Adept (The Essence Gate War, Book 1) - By Michael Arnquist Page 0,134

travel,” Nyar said with an eager nod.

“Ho there!” bellowed a voice from further down the wall-walk. A heavyset guard strode toward them, slightly favoring a bandaged left leg, and a crossbow dangled from one hand at his side. “What are you two doing there? Citizens are not allowed upon the wall-walk.”

The Elvaren blinked at each other and broke into slow smirks.

“It addresses us, brother. It demands to know our purpose.”

“So it does. It would be rude not to respond, despite our hurry.”

“I had the same thought, my brother.”

Pushing themselves lazily from the wall, they spread out and began to stroll toward the guard on either side of the walkway.

The guard slowed and faltered, his brow clouding as his gaze darted between them. “Wait, what are you doing?” he stammered. “You cannot be up here.”

The assassins continued to advance at a leisurely pace, vulpine smiles splitting their features. Their pale faces and shocks of white hair seemed to float disconnected above their dark, leather-clad forms. The guard raised his crossbow, bracing it with his other hand and leveling it at first one and then the other. The Elvaren took no apparent notice of the weapon. The man searched their expressions and blanched. He began to take shuffling steps backward.

“You cannot be up here,” he repeated in an overloud voice. “Do not come any closer, or I’ll raise the alarm!”

Nyar slowed to a halt and put a slender finger to his lips, tapping them in thought. “It raises a worthy point, brother.”

“How do you mean?” asked Nylien, stopping as well and turning to face him.

“It occurs that if our conversation proceeds with this one, the aftermath may serve to draw additional unwanted attention to the southern wall and gate, today and tonight. And our lord would certainly not wish this.”

“Ah,” sighed Nylien. “As ever, brother, your adherence to duty does you credit. Of course you are correct.”

“Regrettably, the pleasures of conversing with this one will have to wait until we return,” Nyar agreed with a sigh of his own.

“If it still remains within the city,” Nylien said, raising one delicate eyebrow.

“It is the price of pursuing larger game, and doing our lord’s will. We will not be so constrained, when he rises to power.”

“But until then…”

“Yes, until then.”

The assassins turned to the guard once more. The man stood facing them, bewildered, the point of the loaded crossbow bolt wavering between the two figures. His finger tightened upon the trigger as the pair regarded him with all the detached interest one might show an intrusive, uncommon insect. Then, in unison, they spun on their heels and began to walk the other way with identical sauntering gaits. The guard let out a long breath and watched them go, tracking their progress until they disappeared into the stairwell leaving the wall-walk. They did not once look back.
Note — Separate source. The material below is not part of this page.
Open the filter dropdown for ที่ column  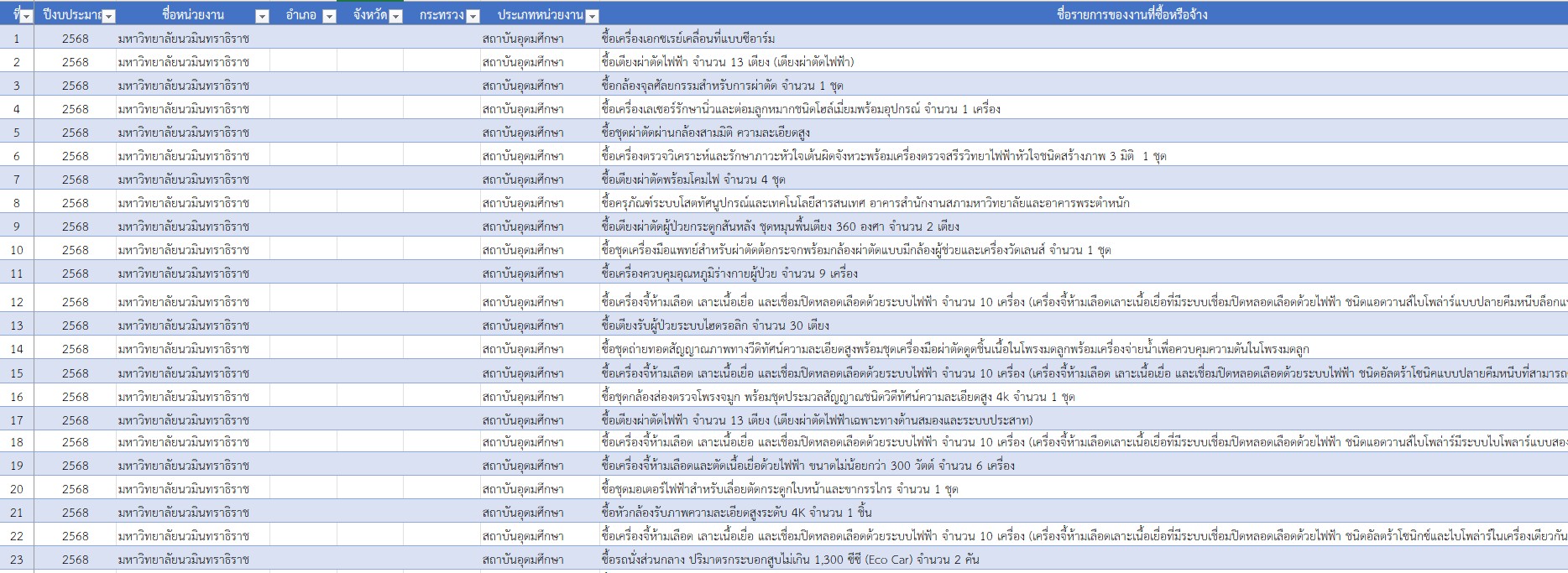(x=26, y=16)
Amric kicked free of the saddle and slid to the ground. He knelt there, brushing his fingertips over the parched earth and then digging in to withdraw a fistful of sand. It poured from his hand and was caught by the breeze, swirling away like a gossamer veil. He squinted back the way they had come. A mere twenty yards away the soil was dark, rich and moist, giving rise to the lush green sward that undulated away behind them.

“What do you make of this?” he asked.

“Something is leeching the life from the very land here,” Bellimar responded at once, nudging his steed closer. “There has long been a desolate region at the southern foot of the Hoarfang mountain range, but it was isolated, ringed in by crags and fertile plains.”

“It is the same, the spreading wasteland my father heard about,” Thalya said with quiet conviction. “It must be.”

Bellimar’s expression was grave. “If this extends all the way to the mountains, then its expansion has been rapid indeed,” he said. “Too rapid.”

Amric nodded and stood, brushing the sand from his palms. He turned and sighted along the ragged line where the vegetation gave grudging way to the advancing desert. Along that line, the grasses browned and grew thin, and the scattered copses of trees withered into weak, skeletal things. The transition was far too abrupt to be natural.

That the land was dying was plain to see. The questions that had to be answered now were how, and why.

“Could this be another way the disruption of Essence in the region manifests itself?” Halthak asked.

“I do not know, but I doubt it,” Amric said with a slow shake of his head.